Zenobia Frost is an Australian poet. In addition to her two poetry collections, her work has been included in anthologies and published in the leading Australian poetry and literary journals.

== Writing ==
Since 2008 her poems have been published in the Australian Book Review, Australian Poetry, Cordite Poetry Review, Griffith Review, Island, Meanjin, Overland, Voiceworks. and others. Her poem, "Bathers" was written in 2018 in response to Rupert Bunny's eponymous 1906 painting, held by QAGOMA in Brisbane.

In 2019, she graduated from Queensland Institute of Technology with a Master of Philosophy in creative writing for her thesis, "According to our bond", subtitled "The poetics of share house place attachment in Brisbane".

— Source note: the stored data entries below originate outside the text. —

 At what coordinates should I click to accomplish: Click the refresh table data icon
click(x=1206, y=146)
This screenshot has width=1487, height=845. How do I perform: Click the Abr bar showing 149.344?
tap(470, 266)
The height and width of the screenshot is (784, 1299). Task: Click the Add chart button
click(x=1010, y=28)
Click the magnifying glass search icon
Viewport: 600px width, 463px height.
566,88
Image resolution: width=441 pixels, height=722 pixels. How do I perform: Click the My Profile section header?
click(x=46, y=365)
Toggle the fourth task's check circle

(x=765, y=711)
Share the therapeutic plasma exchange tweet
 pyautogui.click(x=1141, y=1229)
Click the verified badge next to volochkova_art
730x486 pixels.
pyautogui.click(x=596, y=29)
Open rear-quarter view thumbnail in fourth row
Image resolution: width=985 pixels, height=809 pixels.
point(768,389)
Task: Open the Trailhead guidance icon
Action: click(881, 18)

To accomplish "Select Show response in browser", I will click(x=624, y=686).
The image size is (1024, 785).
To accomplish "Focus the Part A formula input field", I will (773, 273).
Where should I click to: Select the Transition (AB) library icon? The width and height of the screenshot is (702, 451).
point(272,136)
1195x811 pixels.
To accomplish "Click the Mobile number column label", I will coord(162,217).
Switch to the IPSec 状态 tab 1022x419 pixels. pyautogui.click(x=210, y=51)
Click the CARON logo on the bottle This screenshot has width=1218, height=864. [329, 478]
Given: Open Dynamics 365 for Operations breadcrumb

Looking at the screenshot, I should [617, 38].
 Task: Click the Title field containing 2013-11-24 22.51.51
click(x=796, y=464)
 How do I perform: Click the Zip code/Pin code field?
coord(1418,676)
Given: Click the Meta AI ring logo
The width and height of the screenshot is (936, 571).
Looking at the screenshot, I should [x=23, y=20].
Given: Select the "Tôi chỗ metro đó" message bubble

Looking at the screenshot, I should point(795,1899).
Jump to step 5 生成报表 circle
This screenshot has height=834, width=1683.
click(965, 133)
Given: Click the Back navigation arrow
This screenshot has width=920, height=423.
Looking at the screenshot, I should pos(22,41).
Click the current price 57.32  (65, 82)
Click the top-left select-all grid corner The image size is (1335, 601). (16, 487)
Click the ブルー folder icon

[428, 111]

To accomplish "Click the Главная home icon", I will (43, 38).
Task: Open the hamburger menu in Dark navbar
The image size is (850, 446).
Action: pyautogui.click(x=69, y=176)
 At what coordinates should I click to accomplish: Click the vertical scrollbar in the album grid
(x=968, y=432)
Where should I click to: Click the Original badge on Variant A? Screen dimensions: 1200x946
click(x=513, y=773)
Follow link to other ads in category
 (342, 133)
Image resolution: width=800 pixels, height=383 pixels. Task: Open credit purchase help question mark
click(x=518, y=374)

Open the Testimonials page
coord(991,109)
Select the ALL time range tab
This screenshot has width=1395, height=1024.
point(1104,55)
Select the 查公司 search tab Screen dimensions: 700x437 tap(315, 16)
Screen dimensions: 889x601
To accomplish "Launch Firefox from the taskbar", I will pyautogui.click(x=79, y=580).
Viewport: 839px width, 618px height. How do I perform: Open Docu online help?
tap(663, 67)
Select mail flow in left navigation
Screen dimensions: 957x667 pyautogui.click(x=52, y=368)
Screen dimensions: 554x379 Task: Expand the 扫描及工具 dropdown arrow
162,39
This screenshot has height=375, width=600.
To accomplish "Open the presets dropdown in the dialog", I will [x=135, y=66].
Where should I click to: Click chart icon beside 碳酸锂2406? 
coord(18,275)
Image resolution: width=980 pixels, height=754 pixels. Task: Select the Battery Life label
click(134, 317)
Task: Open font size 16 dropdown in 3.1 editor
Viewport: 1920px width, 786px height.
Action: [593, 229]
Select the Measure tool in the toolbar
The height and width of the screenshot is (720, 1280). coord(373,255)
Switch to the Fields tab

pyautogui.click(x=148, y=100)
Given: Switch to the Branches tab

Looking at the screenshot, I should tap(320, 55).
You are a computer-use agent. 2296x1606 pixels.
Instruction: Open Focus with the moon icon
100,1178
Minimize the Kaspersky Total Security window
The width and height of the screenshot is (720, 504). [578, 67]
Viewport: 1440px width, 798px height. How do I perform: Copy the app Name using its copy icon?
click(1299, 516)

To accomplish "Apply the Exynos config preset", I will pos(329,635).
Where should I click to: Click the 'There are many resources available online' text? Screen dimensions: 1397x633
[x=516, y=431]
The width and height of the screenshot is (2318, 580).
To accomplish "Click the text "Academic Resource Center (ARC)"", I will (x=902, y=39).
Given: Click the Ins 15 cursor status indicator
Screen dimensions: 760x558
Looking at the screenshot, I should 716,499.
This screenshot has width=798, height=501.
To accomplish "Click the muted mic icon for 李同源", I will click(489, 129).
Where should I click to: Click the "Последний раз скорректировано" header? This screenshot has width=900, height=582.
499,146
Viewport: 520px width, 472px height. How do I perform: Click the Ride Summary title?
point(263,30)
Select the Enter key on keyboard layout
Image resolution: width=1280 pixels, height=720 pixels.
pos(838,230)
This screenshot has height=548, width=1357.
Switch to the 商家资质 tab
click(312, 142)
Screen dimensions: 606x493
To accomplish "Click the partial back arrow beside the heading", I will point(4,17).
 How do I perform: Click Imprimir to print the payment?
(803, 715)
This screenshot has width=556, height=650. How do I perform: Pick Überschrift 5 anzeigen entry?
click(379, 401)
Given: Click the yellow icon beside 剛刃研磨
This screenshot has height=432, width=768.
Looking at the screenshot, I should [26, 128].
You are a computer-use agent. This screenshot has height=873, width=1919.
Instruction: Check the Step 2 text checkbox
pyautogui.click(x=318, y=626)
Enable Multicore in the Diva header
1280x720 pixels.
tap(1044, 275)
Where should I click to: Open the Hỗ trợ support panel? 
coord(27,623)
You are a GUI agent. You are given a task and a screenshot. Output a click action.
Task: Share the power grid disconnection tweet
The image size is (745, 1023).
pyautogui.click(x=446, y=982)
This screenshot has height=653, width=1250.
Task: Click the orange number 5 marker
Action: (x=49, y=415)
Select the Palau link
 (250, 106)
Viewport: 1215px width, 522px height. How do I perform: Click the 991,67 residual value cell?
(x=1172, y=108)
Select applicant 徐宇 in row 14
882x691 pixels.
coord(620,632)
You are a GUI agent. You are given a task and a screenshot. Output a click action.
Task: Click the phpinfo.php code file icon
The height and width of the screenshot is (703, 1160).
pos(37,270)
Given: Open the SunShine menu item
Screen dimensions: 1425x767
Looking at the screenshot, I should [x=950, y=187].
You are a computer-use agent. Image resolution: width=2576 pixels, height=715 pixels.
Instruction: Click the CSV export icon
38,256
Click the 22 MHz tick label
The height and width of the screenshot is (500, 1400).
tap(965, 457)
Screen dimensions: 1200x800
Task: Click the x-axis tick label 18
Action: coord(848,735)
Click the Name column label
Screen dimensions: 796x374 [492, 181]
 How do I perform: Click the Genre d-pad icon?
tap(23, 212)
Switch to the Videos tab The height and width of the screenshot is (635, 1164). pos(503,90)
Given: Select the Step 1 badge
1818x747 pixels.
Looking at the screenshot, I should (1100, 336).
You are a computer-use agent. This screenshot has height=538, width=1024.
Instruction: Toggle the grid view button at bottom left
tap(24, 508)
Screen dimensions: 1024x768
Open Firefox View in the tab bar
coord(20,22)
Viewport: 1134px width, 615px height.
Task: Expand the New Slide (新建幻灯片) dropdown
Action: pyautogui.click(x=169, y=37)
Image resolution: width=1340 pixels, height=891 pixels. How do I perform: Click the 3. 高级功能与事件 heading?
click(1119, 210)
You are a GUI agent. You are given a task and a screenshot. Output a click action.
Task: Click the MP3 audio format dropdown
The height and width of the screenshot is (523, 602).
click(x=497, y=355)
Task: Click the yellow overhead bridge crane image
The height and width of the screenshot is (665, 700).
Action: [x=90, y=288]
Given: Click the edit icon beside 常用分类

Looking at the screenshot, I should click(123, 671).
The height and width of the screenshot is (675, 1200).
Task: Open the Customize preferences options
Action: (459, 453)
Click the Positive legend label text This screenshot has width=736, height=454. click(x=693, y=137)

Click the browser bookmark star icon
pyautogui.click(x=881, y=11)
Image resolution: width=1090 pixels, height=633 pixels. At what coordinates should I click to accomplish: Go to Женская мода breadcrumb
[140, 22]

At the Queensland Literary Awards, Frost won a Queensland Writers Fellowship in 2017 and the Young Publishers and Writers Award in 2020. She received the 2018 Val Vallis Award for "Reality On-Demand" and, in 2023, with Benjamin Dodds, served as a judge for that award. In 2012 she was awarded a grant by the Copyright Agency Creative Industries Career Fund for a residency at Varuna, The Writers' House at Katoomba. She won third prize in the under-18 section of the John Marsden Prize for Young Australian Writers for her short story, "Mirror Mirror", in 2006.

== Selected works ==

=== Poetry collections ===

- Frost. "Salt and Bone"
- Frost. "After the Demolition"

=== Non-fiction books ===

- Frost, Zenobia (ed.) (2020). Art Starts Here: 40 Years of Metro Arts. Metro Arts. ISBN 978-0-646-82289-1.

== Personal ==
Frost was born in New Zealand. She moved with her parents to Australia then England, before returning to Australia at age 11.